Car companies wondering how Toyota builds a Corolla might have just missed a golden opportunity, as some of the automotive industry’s best-kept secrets were out in the open for an undetermined amount of time. Security researcher Chris Vickery discovered an immense data breach that affected numerous carmakers including Tesla, Toyota, Ford, and Volkswagen.
Vickery told the New York Times he found nearly 47,000 sensitive documents posted on the internet like a mac-and-cheese recipe on a cooking blog. The 157-gigabyte batch included corporate documents such as detailed blueprints and factory schematics, client material like invoices, contracts, and work plans, plus nondisclosure agreements (NDA). Automakers normally go to great lengths to keep this type of data confidential and out of the public eye because outing trade secrets risks giving competitors an unfair advantage.
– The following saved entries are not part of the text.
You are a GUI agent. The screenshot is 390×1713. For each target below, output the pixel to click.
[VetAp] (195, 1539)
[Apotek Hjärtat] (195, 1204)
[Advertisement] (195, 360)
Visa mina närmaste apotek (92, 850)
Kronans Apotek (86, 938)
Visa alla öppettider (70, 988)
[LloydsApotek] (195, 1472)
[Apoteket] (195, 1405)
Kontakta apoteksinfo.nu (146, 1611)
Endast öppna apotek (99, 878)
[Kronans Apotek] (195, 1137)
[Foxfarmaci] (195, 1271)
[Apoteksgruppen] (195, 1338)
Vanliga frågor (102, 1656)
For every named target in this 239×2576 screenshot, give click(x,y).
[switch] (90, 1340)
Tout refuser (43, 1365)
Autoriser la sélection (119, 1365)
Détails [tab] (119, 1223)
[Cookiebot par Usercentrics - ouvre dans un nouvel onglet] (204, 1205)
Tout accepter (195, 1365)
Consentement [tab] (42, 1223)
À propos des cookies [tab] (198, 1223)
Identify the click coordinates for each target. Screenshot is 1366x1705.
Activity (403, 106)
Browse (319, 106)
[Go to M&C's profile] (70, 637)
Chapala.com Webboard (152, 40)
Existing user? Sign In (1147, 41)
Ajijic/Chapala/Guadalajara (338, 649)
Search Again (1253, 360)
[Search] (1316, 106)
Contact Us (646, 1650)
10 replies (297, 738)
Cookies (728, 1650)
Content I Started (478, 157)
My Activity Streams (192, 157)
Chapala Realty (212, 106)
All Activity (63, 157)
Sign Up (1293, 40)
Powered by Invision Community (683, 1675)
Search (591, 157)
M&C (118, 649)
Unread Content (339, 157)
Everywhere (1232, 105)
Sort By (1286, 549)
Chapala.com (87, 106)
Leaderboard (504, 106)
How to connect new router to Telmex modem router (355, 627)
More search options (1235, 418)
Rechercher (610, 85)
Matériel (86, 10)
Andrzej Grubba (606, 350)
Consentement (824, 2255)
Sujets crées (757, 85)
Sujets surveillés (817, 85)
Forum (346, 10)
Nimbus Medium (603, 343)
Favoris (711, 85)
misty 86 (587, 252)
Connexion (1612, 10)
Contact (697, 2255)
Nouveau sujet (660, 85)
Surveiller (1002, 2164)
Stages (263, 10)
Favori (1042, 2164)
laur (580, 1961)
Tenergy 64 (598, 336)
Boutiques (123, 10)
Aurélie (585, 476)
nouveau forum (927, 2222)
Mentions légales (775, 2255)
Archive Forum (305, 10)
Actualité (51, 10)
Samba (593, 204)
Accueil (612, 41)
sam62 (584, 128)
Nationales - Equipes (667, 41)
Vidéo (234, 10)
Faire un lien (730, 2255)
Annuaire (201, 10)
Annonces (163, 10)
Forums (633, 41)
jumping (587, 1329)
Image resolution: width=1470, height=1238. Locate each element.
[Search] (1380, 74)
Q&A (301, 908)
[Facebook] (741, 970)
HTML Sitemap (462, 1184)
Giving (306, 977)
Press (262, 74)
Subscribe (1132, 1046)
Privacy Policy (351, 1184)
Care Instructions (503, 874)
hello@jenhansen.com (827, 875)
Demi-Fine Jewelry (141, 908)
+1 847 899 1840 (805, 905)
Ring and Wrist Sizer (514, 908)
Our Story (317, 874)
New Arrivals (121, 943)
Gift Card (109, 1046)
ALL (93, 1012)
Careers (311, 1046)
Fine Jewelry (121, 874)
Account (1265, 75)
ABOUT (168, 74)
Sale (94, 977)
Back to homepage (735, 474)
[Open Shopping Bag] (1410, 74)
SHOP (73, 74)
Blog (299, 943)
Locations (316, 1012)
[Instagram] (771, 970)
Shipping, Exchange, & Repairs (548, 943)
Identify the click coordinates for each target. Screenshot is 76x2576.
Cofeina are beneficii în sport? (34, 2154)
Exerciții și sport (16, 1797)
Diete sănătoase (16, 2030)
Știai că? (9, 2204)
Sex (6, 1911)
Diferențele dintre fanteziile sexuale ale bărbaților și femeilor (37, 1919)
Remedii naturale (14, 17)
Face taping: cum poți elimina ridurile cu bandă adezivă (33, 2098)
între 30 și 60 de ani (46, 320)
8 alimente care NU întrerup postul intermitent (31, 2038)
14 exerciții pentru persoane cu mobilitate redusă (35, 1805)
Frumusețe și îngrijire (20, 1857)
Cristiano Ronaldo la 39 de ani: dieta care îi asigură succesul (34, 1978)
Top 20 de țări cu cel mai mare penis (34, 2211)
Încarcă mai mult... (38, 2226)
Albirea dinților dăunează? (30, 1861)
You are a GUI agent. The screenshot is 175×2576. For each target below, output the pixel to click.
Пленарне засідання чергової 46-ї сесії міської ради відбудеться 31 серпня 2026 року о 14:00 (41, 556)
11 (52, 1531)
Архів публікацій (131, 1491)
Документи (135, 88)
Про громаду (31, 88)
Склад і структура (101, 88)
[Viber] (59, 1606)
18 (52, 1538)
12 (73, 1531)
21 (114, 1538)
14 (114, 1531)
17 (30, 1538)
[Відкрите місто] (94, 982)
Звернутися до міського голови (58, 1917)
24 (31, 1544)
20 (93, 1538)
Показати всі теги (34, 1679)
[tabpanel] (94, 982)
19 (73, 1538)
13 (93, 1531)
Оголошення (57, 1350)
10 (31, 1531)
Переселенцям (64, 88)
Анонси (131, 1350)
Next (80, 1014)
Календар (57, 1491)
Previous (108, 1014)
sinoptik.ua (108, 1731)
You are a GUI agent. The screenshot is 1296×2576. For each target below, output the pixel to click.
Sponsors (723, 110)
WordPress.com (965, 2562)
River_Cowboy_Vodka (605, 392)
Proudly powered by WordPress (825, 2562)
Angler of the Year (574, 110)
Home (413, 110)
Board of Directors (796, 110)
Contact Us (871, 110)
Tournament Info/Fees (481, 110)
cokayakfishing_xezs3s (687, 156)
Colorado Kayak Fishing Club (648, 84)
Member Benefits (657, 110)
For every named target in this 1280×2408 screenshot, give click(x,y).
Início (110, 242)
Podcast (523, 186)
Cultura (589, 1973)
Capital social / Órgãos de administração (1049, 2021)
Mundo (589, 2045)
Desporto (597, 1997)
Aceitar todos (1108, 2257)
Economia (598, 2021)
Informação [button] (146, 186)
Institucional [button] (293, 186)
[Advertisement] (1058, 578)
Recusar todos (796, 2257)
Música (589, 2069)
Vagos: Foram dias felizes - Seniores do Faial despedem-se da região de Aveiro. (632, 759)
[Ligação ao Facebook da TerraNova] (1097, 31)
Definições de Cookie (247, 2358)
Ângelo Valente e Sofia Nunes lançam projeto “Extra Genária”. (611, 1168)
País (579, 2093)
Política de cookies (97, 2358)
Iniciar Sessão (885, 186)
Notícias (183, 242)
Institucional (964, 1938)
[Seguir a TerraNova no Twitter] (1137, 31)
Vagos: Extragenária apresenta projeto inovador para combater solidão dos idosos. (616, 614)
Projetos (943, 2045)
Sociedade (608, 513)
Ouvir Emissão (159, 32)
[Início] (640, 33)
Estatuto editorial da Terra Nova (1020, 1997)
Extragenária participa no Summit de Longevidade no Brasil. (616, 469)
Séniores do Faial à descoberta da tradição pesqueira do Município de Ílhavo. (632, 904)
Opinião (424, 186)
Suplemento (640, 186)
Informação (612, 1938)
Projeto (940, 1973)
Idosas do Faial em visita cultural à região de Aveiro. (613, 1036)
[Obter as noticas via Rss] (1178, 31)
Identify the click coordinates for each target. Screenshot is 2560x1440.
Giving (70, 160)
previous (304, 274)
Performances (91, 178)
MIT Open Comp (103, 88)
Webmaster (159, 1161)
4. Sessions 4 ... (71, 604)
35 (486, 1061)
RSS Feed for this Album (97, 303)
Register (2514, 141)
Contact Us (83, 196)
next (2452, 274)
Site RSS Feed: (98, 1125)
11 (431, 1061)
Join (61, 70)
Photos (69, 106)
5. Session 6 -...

“That was a big red flag. If you see NDAs, you know right away that you’ve found something that’s not supposed to be publicly available,” Vickery explained.
The roughly 100 companies affected by the leak all had one common point: They were in contact with a Canadian firm named Level One Robotics and Controls that specializes in designing automation processes for automakers and industry suppliers. Vickery found the data on one of Level One’s backup servers. There was no hacking required; the server wasn’t password-protected so anyone who found its location could access the documents stored on it. Level One boss Milan Gasko told the New York Times it’s “extremely unlikely” someone other than Vickery found the server and viewed the data but he declined to comment on whether the company can detect an unauthorized person accessing its files.
Vickery added the leaked documents also included personal information about a handful of Level One employees, including driver’s licenses and passports that the company scanned. Customer data wasn’t part of the breach, so motorists who bought a Toyota, a Tesla, or a Volkswagen have nothing to worry about. Officials from the car companies affected by the breach refused to comment on the matter.
Level One took down the information as soon as it heard about the breach from Vickery. “Level One takes these allegations very seriously and is diligently working to conduct a full investigation of the nature, extent, and ramifications of this alleged data exposure,” Masko added.